One of the things that surprised me most on my first visit to SHOT Show in the immediate aftermath of Sandy Hook, is that so many of the AR-15 makers that I interviewed for my Wired piece told me that they had only recently been permitted to advertise the AR-15 in a “tactical” setting at the show.
For most of SHOT’s history, up until a few years before Sandy Hook (I used to know exactly which year, but I’ve forgotten), the NSSF had a strict requirement that every gun advertised at the show had to be shown in a hunting/sporting context. If you were a maker of AR-15s for the military and wanted to show a picture of a man posing with your gun in your marketing materials or at your booth, you had to dress that guy up in camo and have him aiming at an elk or some such. Everyone thought it was ridiculous and backwards and uncool, and the NSSF finally relented, and now SHOT is like 70% tactical tough guys who look super duper operatory.
Perhaps the NSSF should have held its ground.

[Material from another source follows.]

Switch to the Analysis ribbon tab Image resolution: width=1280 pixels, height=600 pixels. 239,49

Given that this lawsuit is proceeding on the basis of Remington’s “tactical” heavy marketing of the AR-15 as a military weapon, it may yet turn out that the NSSF was 100% correct to want to restrict all depictions of that firearm to hunting/sporting contexts only. And in hindsight we may one day decide that it would have been prudent for the rest of the industry to stick to that course, as well. Could it be that Gun Culture 2.0 has “ripped its britches,” as we say in the South, and that the old-school “Fudds” were right to be leery of too much tacticool? Probably not, but I do want to throw that out there for everyone to chew on. It wouldn’t be the first time the old ways turned out to be the best.

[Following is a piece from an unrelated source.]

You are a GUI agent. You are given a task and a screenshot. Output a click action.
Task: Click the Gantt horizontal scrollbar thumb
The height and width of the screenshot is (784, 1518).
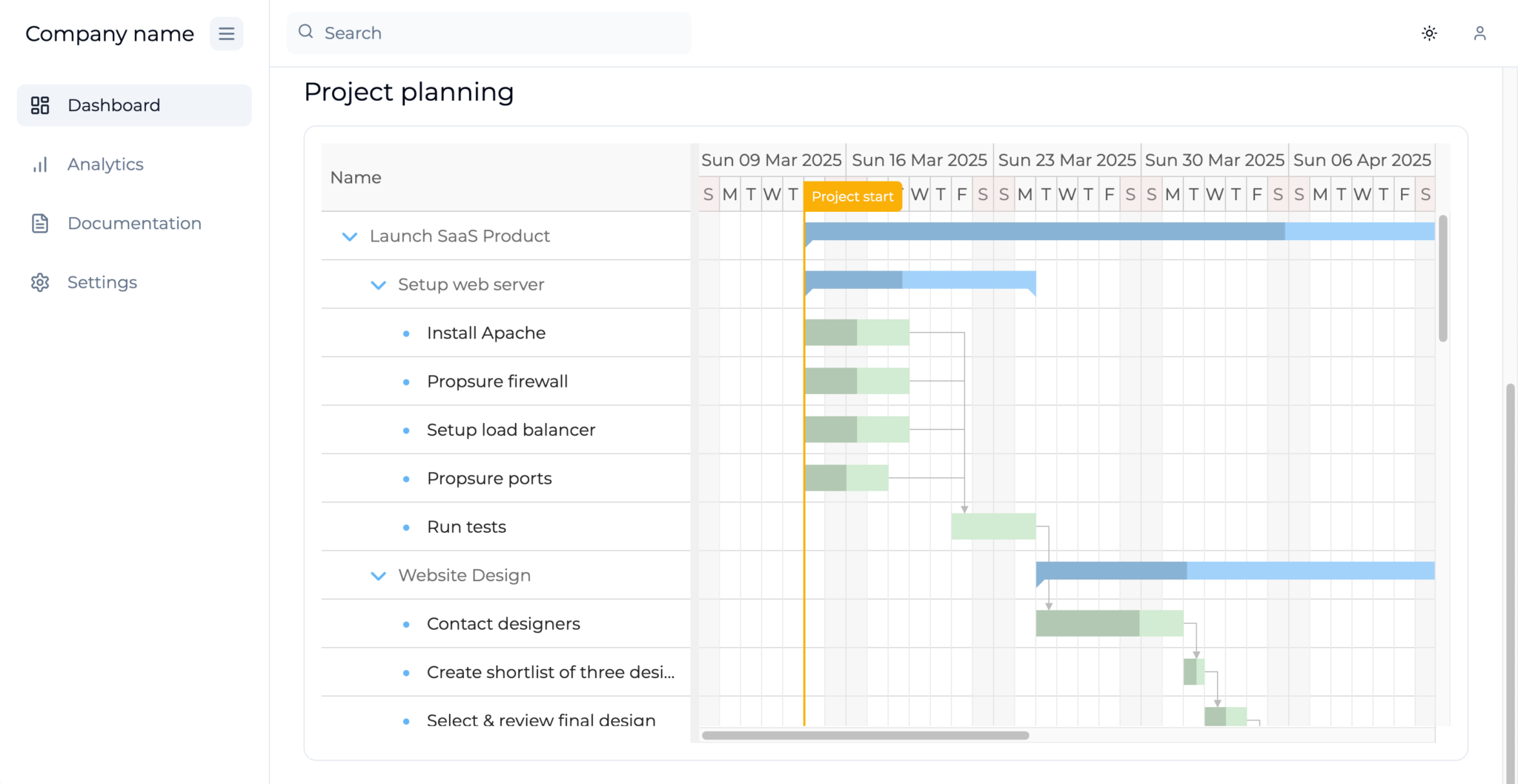pos(865,735)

Note that I do not expect this suit to succeed. Gun control orgs have a history of roping grieving families into suits that they cannot win, and then leaving them high and dry with the legal bills when it’s over. (See the most recent Armslist suit, for instance.)

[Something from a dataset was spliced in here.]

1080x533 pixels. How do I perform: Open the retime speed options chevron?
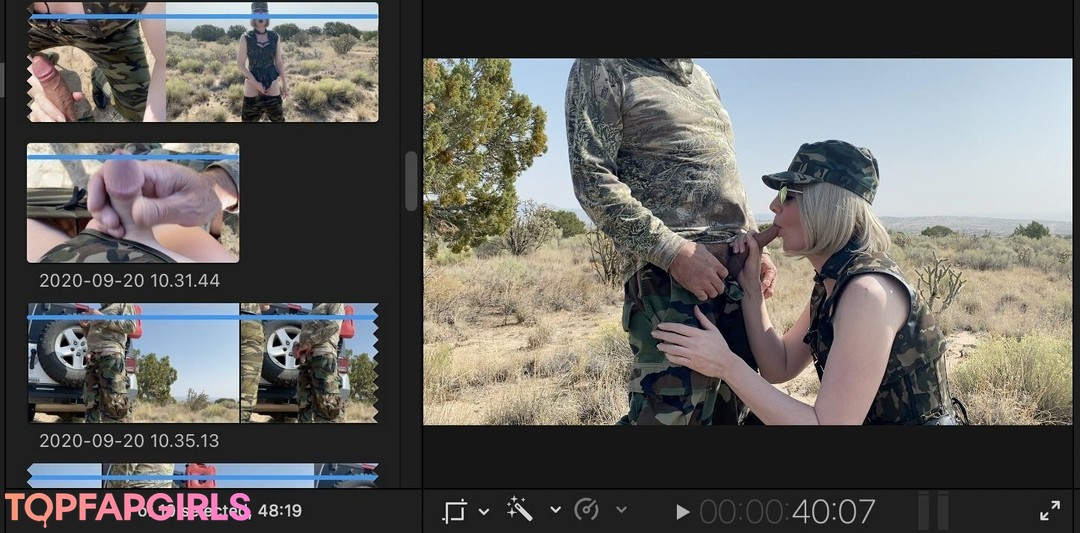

The one good thing that may come of this is that some of the more inflammatory and false claims that are often made about the AR-15 will get a literal day in court, where they can be countered on the record by actual facts and information.
I know that my anti-gun friends sincerely believe themselves to be on the right side of history, and for all I know they may be. I don’t think so, but who’s to say how history will judge us all in 100 years? Regardless, this doesn’t change the fact that so much of the case against the AR is rooted in falsehood and seemingly willful ignorance. If we’re going to put the AR-15 on trial for the crimes of a wacko who stole a legally obtained one, that’s fine as long as it’s a fair trial.